**Text provided**
>> Start

Charlie as a Stepparent

Julie and Lars argue that the court erred in granting Charlie visitation since he is no longer B.’s stepparent, that relationship having ended when Julie divorced him. They reach this conclusion by examining K.S.A. 60-1616(b), which provides that “[grandparents and stepparents may be granted visitation rights,” but makes no reference to former stepparents. In further support of their position, they contend that since K.S.A. 59-2112, which relates to stepparent adoptions, refers to adoption by the spouse of a parent, when one is no longer the spouse of a parent one is no longer a stepparent. They also cite other statutes that refer to a former spouse or former parent, and reason from this that the absence of the word “former” in referring to stepparents means Charlie is not covered by the statute providing for stepparent visitation.

We exercise unlimited review in questions of law, such as the interpretation of statutes. Cooper v. Werholtz, 277 Kan. 250, 252, 83 P.3d 1212 (2004). In doing so, we construe statutes to avoid unreasonable results, and presume that the legislature did not intend to enact meaningless legislation. In re M.R., 272 Kan. 1335, 1342, 38 P.3d 694 (2002). We examine the various provisions of an enactment in order to bring them into workable harmony if possible. State ex rel. Morrison v. Oshman Sporting Goods Co. Kansas, 275 Kan. 763, Syl. ¶ 2, 69 P.3d 1087 (2003).

*65K.S.A. 59-2112, the stepparent adoption statute which Julie and Lars rely upon, does not apply. It obviously refers to a stepparent adoption in the context of a current intact family. K.S.A. 60-1616 typically comes into play during the process, or the aftermath, of the breakup of a family. Further, K.S.A. 60-1616 contains no language that limits its application only to temporary visitation orders pending the granting of the divorce. It clearly applies to orders for visitation when or after a divorce has been granted. Its intent is obvious: to give stepparents and grandparents visitation rights under the appropriate circumstances, including while the divorce action is pending or thereafter. It does not limit the time when a motion may be brought. It specifically provides that “[t]he court may modify an order granting or denying parenting time or visitation rights whenever modification would serve the best interests of the child.” K.S.A. 60-1616(c). Its purpose would be utterly frustrated if it applied only to temporary orders pending entry of the final decree of divorce.

>> End

**Extracted material**
>> Start

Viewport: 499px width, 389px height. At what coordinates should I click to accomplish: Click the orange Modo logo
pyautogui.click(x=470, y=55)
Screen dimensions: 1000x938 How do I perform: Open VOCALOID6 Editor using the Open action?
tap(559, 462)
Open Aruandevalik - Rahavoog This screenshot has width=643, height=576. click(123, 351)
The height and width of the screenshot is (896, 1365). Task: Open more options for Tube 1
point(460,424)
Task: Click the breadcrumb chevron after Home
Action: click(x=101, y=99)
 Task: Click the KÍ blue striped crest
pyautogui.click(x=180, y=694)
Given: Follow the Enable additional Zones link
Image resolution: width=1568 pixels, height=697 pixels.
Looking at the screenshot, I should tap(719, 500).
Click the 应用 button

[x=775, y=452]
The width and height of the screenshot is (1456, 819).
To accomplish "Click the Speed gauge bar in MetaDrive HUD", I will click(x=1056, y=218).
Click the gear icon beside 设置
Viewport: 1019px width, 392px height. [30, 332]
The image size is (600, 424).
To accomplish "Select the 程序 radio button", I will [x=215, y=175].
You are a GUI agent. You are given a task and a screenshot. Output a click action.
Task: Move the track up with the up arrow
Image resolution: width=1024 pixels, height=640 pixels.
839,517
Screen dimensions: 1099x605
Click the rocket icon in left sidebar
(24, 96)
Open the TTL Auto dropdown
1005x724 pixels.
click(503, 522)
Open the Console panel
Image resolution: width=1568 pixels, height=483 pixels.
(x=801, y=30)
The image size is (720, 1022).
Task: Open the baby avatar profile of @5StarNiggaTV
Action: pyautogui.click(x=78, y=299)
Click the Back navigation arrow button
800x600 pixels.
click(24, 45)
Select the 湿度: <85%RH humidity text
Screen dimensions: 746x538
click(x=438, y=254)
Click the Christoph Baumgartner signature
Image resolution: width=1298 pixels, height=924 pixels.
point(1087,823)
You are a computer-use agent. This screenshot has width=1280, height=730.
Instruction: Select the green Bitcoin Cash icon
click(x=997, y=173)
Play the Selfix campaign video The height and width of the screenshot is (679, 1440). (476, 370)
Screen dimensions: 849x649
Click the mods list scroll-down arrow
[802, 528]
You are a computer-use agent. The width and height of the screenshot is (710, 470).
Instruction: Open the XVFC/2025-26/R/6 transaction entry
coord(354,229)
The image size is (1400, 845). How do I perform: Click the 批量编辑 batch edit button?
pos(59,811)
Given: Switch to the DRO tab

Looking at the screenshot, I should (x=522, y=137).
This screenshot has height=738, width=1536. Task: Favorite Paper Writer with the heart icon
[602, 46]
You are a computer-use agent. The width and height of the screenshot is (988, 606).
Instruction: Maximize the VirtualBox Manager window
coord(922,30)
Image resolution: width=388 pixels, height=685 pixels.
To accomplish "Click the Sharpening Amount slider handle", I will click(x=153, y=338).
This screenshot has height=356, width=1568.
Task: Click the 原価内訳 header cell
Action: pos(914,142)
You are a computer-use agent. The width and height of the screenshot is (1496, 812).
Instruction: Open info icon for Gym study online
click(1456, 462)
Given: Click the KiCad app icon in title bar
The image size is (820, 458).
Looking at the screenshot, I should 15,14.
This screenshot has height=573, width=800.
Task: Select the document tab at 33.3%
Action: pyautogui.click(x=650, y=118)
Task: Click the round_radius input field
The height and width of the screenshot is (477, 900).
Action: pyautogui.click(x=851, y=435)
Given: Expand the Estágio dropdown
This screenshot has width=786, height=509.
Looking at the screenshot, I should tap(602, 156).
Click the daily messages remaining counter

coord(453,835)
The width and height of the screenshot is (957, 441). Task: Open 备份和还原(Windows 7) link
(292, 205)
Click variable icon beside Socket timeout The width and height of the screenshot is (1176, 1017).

>> End

**What is asked**
• a. Answer these questions using the text on Charlie as a stepparent:
(i) Which statute do Julie and Lars cite as relating to stepparent adoptions?
(ii) What kind of review does the court exercise in questions of law?
(iii) Under K.S.A. 60-1616(c), when may the court modify an order granting or denying parenting time or visitation rights?
• b. Repeat the passage of the text on Charlie as a stepparent from "We exercise unlimited" up to and including "P.3d 1087 (2003).".

**Answers to the tasks**
• a.
(i) K.S.A. 59-2112.
(ii) Unlimited review.
(iii) Whenever modification would serve the best interests of the child.

• b.
We exercise unlimited review in questions of law, such as the interpretation of statutes. Cooper v. Werholtz, 277 Kan. 250, 252, 83 P.3d 1212 (2004). In doing so, we construe statutes to avoid unreasonable results, and presume that the legislature did not intend to enact meaningless legislation. In re M.R., 272 Kan. 1335, 1342, 38 P.3d 694 (2002). We examine the various provisions of an enactment in order to bring them into workable harmony if possible. State ex rel. Morrison v. Oshman Sporting Goods Co. Kansas, 275 Kan. 763, Syl. ¶ 2, 69 P.3d 1087 (2003).